Given the hysterical excitement that greeted this stunt, perhaps it was inevitable that a prankster would decide to mess with our collective heads. And so it was that last week, a businesswoman in the Leicestershire town where the missing fiver was originally spent happened across what she thought was the elusive quarry.


Winston Churchill £5 note? Check. Tiny portrait of Austen right there next to Big Ben? Check. Quote from Pride and Prejudice? Um – nope. Instead of Elizabeth Bennet’s immortal words “I hope I never ridicule what is wise or good,” a rather more prosaic sentiment encircled Tiny Jane: “Look for serial number AL22171910.”


What this means is anyone’s guess. Is this the serial number of a different bill destined to play a role in some new literary scavenger hunt? Is it a strangely opaque advertising ploy? Is it even a real serial number? It’s all starting to look less like a novel by Jane Austen and more like one by Agatha Christie.


By Deborah Yaffe, Feb 23 2017 02:00PM

I clearly don’t have much of a future as a soothsayer.


Back in December, I predicted that it could take many, many months for lucky Brits to find the four probably-quite-valuable £5 notes specially engraved with a tiny, hidden portrait of Jane Austen.


The first one, which engraver Graham Short had put into circulation in Wales, turned up the day after I made that confident prediction. The second was discovered in Scotland a couple of weeks later. And we learned this week that the third has now been located in Northern Ireland. So I’m officially out of the forecasting business. When will someone discover the final note, probably circulating somewhere in England? Don’t ask me. Really, don’t.

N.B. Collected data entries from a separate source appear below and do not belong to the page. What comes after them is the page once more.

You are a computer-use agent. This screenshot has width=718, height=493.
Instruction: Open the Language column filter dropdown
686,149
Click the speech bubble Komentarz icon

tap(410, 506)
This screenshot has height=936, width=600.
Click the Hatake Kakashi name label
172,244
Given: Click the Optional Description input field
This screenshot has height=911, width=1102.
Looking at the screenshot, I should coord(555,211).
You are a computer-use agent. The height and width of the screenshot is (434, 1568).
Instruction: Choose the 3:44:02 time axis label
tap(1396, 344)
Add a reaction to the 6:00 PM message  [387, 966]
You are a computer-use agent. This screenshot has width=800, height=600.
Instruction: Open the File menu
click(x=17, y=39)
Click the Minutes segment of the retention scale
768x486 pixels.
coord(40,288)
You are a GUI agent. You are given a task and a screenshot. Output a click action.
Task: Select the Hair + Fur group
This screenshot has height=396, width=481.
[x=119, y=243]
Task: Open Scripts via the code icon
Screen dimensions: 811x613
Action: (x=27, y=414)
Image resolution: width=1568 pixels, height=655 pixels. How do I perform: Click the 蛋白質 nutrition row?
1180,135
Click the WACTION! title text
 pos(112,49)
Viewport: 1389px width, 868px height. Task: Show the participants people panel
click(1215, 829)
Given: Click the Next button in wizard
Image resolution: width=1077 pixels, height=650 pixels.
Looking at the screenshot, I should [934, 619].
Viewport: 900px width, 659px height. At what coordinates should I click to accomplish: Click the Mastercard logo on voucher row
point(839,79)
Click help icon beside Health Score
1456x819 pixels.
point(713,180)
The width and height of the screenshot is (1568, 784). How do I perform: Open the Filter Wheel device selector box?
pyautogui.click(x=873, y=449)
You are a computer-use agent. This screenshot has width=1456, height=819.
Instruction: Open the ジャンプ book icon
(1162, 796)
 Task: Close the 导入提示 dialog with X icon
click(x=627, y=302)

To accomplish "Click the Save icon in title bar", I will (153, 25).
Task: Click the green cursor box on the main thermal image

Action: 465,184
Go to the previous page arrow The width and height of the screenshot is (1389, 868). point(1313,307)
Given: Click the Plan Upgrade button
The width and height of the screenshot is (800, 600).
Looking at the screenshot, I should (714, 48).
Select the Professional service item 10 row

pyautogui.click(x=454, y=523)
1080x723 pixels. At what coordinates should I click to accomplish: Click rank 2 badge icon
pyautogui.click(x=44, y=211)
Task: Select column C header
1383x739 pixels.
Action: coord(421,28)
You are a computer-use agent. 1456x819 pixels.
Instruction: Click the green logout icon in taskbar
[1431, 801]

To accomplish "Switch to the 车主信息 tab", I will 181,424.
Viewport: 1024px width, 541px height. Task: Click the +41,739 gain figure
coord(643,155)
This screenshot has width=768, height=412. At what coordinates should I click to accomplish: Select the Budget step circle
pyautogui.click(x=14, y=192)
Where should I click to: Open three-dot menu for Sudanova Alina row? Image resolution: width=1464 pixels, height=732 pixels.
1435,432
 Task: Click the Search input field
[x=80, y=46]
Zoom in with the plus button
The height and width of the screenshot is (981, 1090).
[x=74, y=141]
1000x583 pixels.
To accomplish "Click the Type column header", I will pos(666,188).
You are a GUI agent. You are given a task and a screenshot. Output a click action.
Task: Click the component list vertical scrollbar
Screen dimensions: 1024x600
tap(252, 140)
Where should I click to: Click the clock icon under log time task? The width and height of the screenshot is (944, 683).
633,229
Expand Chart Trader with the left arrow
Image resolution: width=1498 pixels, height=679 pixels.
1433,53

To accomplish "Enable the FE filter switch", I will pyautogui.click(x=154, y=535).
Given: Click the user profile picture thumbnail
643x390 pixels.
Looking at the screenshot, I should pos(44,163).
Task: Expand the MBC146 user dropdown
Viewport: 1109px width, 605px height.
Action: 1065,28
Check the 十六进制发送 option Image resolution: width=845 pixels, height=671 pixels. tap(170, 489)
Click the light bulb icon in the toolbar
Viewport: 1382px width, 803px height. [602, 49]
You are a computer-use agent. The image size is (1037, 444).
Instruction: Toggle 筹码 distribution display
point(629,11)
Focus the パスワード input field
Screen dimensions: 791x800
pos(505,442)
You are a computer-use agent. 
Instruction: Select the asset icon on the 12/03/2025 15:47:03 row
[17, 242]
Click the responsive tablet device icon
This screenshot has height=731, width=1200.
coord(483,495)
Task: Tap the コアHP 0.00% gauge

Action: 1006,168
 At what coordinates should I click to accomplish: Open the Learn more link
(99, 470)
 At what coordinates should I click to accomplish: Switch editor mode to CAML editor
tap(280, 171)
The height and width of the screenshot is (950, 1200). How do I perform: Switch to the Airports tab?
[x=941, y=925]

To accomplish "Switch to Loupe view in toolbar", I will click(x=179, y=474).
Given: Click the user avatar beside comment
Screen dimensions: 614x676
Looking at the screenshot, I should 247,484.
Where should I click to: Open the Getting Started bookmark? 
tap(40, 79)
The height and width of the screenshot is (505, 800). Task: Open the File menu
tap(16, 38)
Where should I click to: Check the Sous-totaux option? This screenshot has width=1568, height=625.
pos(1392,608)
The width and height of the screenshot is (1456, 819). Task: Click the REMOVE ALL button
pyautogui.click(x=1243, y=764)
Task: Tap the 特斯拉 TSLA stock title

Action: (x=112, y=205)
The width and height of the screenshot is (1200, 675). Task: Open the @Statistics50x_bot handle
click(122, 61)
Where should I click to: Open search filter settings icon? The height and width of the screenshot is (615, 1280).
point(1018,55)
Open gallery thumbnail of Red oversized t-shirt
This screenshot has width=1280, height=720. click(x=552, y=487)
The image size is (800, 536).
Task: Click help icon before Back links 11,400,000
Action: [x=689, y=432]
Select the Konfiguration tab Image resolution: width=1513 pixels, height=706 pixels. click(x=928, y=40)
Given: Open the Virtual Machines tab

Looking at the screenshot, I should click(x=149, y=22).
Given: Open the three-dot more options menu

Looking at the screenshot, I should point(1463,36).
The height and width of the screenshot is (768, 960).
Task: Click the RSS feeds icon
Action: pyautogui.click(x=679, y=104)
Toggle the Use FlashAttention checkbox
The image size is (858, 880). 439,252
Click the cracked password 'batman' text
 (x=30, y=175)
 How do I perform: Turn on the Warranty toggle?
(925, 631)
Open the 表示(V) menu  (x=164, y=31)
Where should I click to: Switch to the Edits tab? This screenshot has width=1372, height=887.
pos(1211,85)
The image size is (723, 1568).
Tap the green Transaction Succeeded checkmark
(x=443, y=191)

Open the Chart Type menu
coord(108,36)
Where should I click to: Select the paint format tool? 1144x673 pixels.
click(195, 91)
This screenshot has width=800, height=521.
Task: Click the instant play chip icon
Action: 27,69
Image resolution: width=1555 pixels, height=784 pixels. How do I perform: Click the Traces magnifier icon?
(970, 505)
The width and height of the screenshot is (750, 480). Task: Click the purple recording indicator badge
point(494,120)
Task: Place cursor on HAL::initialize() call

This Regency-themed version of Roald Dahl’s Golden Tickets, you’ll recall, began last December, when a Scottish art gallery commissioned Short to embellish a handful of the new Winston Churchill £5 notes with an Austen portrait encircled by an Austen quote. The stunt/art project commemorates this year’s bicentenary of Austen’s death, a few months ahead of the planned release of Austen’s more official currency portrait, as the face of the new £10 note.


Short’s painstaking work – he once engraved the Lord’s Prayer on the head of a pin – sells for tens of thousands of pounds, and so the British press has decided, based purely on speculative extrapolation, that each of the special fivers is worth £50,000.


The record so far suggests that your average Brit is less avaricious than, basically, any other human being on the planet. The finder of one of the Austen notes decided to frame it and keep it as artwork. A second passed it on to her granddaughter. And the latest mailed it back to the Scottish gallery. “I don’t need it at my time of life,” the anonymous finder wrote in an accompanying note. “Please use it to help young people.” (Plans are to auction the fiver to benefit a children’s charity.)


Given these precedents, if the finder of the last note sells it on eBay and blows the proceeds on a fabulous vacation, he or she might look a bit. . . shallow, don’t you think? Talk about pressure.